Begin

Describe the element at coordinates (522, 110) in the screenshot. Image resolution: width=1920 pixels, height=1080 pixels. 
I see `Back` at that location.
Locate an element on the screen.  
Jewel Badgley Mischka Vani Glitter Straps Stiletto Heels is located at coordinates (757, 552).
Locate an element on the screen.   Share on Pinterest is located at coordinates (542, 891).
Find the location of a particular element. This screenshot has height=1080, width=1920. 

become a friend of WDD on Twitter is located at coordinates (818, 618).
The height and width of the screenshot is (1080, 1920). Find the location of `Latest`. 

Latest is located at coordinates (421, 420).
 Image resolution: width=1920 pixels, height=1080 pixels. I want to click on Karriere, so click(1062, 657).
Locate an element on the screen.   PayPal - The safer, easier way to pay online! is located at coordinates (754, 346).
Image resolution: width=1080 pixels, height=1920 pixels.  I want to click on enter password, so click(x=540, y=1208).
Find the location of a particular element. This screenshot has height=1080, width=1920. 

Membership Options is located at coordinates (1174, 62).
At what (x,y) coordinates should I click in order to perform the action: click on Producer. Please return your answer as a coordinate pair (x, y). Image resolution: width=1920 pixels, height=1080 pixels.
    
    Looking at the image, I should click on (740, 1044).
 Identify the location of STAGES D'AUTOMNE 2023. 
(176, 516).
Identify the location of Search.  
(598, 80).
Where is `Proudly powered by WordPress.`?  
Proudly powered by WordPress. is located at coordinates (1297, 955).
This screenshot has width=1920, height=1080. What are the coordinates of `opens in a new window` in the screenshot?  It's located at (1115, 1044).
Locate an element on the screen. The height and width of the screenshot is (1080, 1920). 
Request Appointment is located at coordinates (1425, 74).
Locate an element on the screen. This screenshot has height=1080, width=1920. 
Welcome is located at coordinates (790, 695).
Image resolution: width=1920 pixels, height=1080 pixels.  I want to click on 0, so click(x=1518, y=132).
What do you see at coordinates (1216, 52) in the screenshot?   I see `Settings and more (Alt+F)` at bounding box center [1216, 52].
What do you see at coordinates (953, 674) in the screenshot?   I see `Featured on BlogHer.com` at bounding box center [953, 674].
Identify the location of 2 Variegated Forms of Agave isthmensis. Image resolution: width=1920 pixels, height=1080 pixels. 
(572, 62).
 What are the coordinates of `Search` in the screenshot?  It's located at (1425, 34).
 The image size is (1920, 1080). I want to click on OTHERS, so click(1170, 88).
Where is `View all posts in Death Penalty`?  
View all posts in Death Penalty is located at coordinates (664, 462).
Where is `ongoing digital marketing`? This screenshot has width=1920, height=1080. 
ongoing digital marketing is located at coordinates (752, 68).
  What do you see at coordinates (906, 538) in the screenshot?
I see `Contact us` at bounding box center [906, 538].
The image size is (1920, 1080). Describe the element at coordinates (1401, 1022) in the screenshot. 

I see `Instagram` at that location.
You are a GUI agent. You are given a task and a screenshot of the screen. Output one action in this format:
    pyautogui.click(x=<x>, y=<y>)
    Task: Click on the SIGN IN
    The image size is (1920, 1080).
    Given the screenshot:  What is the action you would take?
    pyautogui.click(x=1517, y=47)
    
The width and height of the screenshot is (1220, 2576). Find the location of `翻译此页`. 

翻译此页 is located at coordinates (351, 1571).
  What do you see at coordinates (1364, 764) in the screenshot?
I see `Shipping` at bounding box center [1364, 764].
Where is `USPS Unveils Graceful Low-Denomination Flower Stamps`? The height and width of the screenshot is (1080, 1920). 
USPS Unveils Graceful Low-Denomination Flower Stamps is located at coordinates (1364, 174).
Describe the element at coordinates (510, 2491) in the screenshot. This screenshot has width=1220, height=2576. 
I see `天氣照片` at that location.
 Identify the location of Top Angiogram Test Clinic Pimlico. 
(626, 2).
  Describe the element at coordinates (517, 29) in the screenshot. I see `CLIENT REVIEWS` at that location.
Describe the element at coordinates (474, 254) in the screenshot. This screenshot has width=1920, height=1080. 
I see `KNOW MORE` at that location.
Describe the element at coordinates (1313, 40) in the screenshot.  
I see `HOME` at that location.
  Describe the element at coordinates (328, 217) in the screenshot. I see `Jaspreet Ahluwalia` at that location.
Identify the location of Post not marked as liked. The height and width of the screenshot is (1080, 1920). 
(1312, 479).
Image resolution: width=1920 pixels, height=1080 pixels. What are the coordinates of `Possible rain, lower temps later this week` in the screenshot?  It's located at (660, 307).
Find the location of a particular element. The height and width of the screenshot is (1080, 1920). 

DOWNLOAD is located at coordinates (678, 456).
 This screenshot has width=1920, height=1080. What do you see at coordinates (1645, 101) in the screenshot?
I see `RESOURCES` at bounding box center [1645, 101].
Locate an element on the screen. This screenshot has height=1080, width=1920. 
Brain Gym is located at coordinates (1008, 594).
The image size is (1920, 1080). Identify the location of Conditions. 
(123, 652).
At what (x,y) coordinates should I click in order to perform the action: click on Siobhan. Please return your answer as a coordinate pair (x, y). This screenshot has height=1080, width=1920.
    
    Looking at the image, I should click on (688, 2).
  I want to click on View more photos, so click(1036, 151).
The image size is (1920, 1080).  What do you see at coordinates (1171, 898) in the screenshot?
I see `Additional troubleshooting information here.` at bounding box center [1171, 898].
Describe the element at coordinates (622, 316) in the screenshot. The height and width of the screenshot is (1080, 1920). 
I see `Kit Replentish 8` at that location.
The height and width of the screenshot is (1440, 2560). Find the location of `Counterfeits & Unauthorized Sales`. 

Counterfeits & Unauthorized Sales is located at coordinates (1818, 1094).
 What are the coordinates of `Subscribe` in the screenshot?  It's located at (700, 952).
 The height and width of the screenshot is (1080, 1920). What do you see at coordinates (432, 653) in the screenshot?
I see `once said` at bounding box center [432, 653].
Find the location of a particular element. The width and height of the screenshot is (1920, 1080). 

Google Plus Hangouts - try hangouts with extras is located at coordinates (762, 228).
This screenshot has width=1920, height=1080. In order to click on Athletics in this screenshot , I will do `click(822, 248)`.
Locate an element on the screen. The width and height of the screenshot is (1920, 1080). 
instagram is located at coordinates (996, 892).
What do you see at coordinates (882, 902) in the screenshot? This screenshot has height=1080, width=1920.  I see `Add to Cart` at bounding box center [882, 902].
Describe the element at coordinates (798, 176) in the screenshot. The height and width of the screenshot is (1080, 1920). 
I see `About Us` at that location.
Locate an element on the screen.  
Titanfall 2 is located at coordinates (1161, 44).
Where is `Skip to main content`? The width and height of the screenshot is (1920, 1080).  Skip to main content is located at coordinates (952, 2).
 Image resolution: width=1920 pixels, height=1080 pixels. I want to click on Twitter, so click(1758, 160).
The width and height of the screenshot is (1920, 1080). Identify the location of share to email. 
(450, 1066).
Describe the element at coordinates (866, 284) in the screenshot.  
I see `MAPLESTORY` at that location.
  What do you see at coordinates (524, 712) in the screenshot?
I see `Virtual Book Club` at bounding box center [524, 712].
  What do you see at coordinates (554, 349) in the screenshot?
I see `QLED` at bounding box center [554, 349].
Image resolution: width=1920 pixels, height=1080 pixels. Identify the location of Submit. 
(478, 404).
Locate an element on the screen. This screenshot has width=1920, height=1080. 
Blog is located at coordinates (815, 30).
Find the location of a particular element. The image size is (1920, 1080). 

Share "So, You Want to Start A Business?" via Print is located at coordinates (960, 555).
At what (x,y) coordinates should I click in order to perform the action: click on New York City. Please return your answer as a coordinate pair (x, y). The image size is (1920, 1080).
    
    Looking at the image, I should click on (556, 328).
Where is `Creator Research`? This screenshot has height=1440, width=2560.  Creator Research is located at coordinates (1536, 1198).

End

## Task to carry out
Reproduce all of the material above verbatim, line for line, in its original order.

## The result
Describe the element at coordinates (522, 110) in the screenshot. Image resolution: width=1920 pixels, height=1080 pixels. 
I see `Back` at that location.
Locate an element on the screen.  
Jewel Badgley Mischka Vani Glitter Straps Stiletto Heels is located at coordinates (757, 552).
Locate an element on the screen.   Share on Pinterest is located at coordinates (542, 891).
Find the location of a particular element. This screenshot has height=1080, width=1920. 

become a friend of WDD on Twitter is located at coordinates (818, 618).
The height and width of the screenshot is (1080, 1920). Find the location of `Latest`. 

Latest is located at coordinates (421, 420).
 Image resolution: width=1920 pixels, height=1080 pixels. I want to click on Karriere, so click(1062, 657).
Locate an element on the screen.   PayPal - The safer, easier way to pay online! is located at coordinates (754, 346).
Image resolution: width=1080 pixels, height=1920 pixels.  I want to click on enter password, so click(x=540, y=1208).
Find the location of a particular element. This screenshot has height=1080, width=1920. 

Membership Options is located at coordinates (1174, 62).
At what (x,y) coordinates should I click in order to perform the action: click on Producer. Please return your answer as a coordinate pair (x, y). Image resolution: width=1920 pixels, height=1080 pixels.
    
    Looking at the image, I should click on (740, 1044).
 Identify the location of STAGES D'AUTOMNE 2023. 
(176, 516).
Identify the location of Search.  
(598, 80).
Where is `Proudly powered by WordPress.`?  
Proudly powered by WordPress. is located at coordinates (1297, 955).
This screenshot has width=1920, height=1080. What are the coordinates of `opens in a new window` in the screenshot?  It's located at (1115, 1044).
Locate an element on the screen. The height and width of the screenshot is (1080, 1920). 
Request Appointment is located at coordinates (1425, 74).
Locate an element on the screen. This screenshot has height=1080, width=1920. 
Welcome is located at coordinates (790, 695).
Image resolution: width=1920 pixels, height=1080 pixels.  I want to click on 0, so click(x=1518, y=132).
What do you see at coordinates (1216, 52) in the screenshot?   I see `Settings and more (Alt+F)` at bounding box center [1216, 52].
What do you see at coordinates (953, 674) in the screenshot?   I see `Featured on BlogHer.com` at bounding box center [953, 674].
Identify the location of 2 Variegated Forms of Agave isthmensis. Image resolution: width=1920 pixels, height=1080 pixels. 
(572, 62).
 What are the coordinates of `Search` in the screenshot?  It's located at (1425, 34).
 The image size is (1920, 1080). I want to click on OTHERS, so click(1170, 88).
Where is `View all posts in Death Penalty`?  
View all posts in Death Penalty is located at coordinates (664, 462).
Where is `ongoing digital marketing`? This screenshot has width=1920, height=1080. 
ongoing digital marketing is located at coordinates (752, 68).
  What do you see at coordinates (906, 538) in the screenshot?
I see `Contact us` at bounding box center [906, 538].
The image size is (1920, 1080). Describe the element at coordinates (1401, 1022) in the screenshot. 

I see `Instagram` at that location.
You are a GUI agent. You are given a task and a screenshot of the screen. Output one action in this format:
    pyautogui.click(x=<x>, y=<y>)
    Task: Click on the SIGN IN
    The image size is (1920, 1080).
    Given the screenshot:  What is the action you would take?
    pyautogui.click(x=1517, y=47)
    
The width and height of the screenshot is (1220, 2576). Find the location of `翻译此页`. 

翻译此页 is located at coordinates (351, 1571).
  What do you see at coordinates (1364, 764) in the screenshot?
I see `Shipping` at bounding box center [1364, 764].
Where is `USPS Unveils Graceful Low-Denomination Flower Stamps`? The height and width of the screenshot is (1080, 1920). 
USPS Unveils Graceful Low-Denomination Flower Stamps is located at coordinates (1364, 174).
Describe the element at coordinates (510, 2491) in the screenshot. This screenshot has width=1220, height=2576. 
I see `天氣照片` at that location.
 Identify the location of Top Angiogram Test Clinic Pimlico. 
(626, 2).
  Describe the element at coordinates (517, 29) in the screenshot. I see `CLIENT REVIEWS` at that location.
Describe the element at coordinates (474, 254) in the screenshot. This screenshot has width=1920, height=1080. 
I see `KNOW MORE` at that location.
Describe the element at coordinates (1313, 40) in the screenshot.  
I see `HOME` at that location.
  Describe the element at coordinates (328, 217) in the screenshot. I see `Jaspreet Ahluwalia` at that location.
Identify the location of Post not marked as liked. The height and width of the screenshot is (1080, 1920). 
(1312, 479).
Image resolution: width=1920 pixels, height=1080 pixels. What are the coordinates of `Possible rain, lower temps later this week` in the screenshot?  It's located at (660, 307).
Find the location of a particular element. The height and width of the screenshot is (1080, 1920). 

DOWNLOAD is located at coordinates (678, 456).
 This screenshot has width=1920, height=1080. What do you see at coordinates (1645, 101) in the screenshot?
I see `RESOURCES` at bounding box center [1645, 101].
Locate an element on the screen. This screenshot has height=1080, width=1920. 
Brain Gym is located at coordinates (1008, 594).
The image size is (1920, 1080). Identify the location of Conditions. 
(123, 652).
At what (x,y) coordinates should I click in order to perform the action: click on Siobhan. Please return your answer as a coordinate pair (x, y). This screenshot has height=1080, width=1920.
    
    Looking at the image, I should click on (688, 2).
  I want to click on View more photos, so click(1036, 151).
The image size is (1920, 1080).  What do you see at coordinates (1171, 898) in the screenshot?
I see `Additional troubleshooting information here.` at bounding box center [1171, 898].
Describe the element at coordinates (622, 316) in the screenshot. The height and width of the screenshot is (1080, 1920). 
I see `Kit Replentish 8` at that location.
The height and width of the screenshot is (1440, 2560). Find the location of `Counterfeits & Unauthorized Sales`. 

Counterfeits & Unauthorized Sales is located at coordinates (1818, 1094).
 What are the coordinates of `Subscribe` in the screenshot?  It's located at (700, 952).
 The height and width of the screenshot is (1080, 1920). What do you see at coordinates (432, 653) in the screenshot?
I see `once said` at bounding box center [432, 653].
Find the location of a particular element. The width and height of the screenshot is (1920, 1080). 

Google Plus Hangouts - try hangouts with extras is located at coordinates (762, 228).
This screenshot has width=1920, height=1080. In order to click on Athletics in this screenshot , I will do `click(822, 248)`.
Locate an element on the screen. The width and height of the screenshot is (1920, 1080). 
instagram is located at coordinates (996, 892).
What do you see at coordinates (882, 902) in the screenshot? This screenshot has height=1080, width=1920.  I see `Add to Cart` at bounding box center [882, 902].
Describe the element at coordinates (798, 176) in the screenshot. The height and width of the screenshot is (1080, 1920). 
I see `About Us` at that location.
Locate an element on the screen.  
Titanfall 2 is located at coordinates (1161, 44).
Where is `Skip to main content`? The width and height of the screenshot is (1920, 1080).  Skip to main content is located at coordinates (952, 2).
 Image resolution: width=1920 pixels, height=1080 pixels. I want to click on Twitter, so click(1758, 160).
The width and height of the screenshot is (1920, 1080). Identify the location of share to email. 
(450, 1066).
Describe the element at coordinates (866, 284) in the screenshot.  
I see `MAPLESTORY` at that location.
  What do you see at coordinates (524, 712) in the screenshot?
I see `Virtual Book Club` at bounding box center [524, 712].
  What do you see at coordinates (554, 349) in the screenshot?
I see `QLED` at bounding box center [554, 349].
Image resolution: width=1920 pixels, height=1080 pixels. Identify the location of Submit. 
(478, 404).
Locate an element on the screen. This screenshot has width=1920, height=1080. 
Blog is located at coordinates (815, 30).
Find the location of a particular element. The image size is (1920, 1080). 

Share "So, You Want to Start A Business?" via Print is located at coordinates (960, 555).
At what (x,y) coordinates should I click in order to perform the action: click on New York City. Please return your answer as a coordinate pair (x, y). The image size is (1920, 1080).
    
    Looking at the image, I should click on (556, 328).
Where is `Creator Research`? This screenshot has height=1440, width=2560.  Creator Research is located at coordinates (1536, 1198).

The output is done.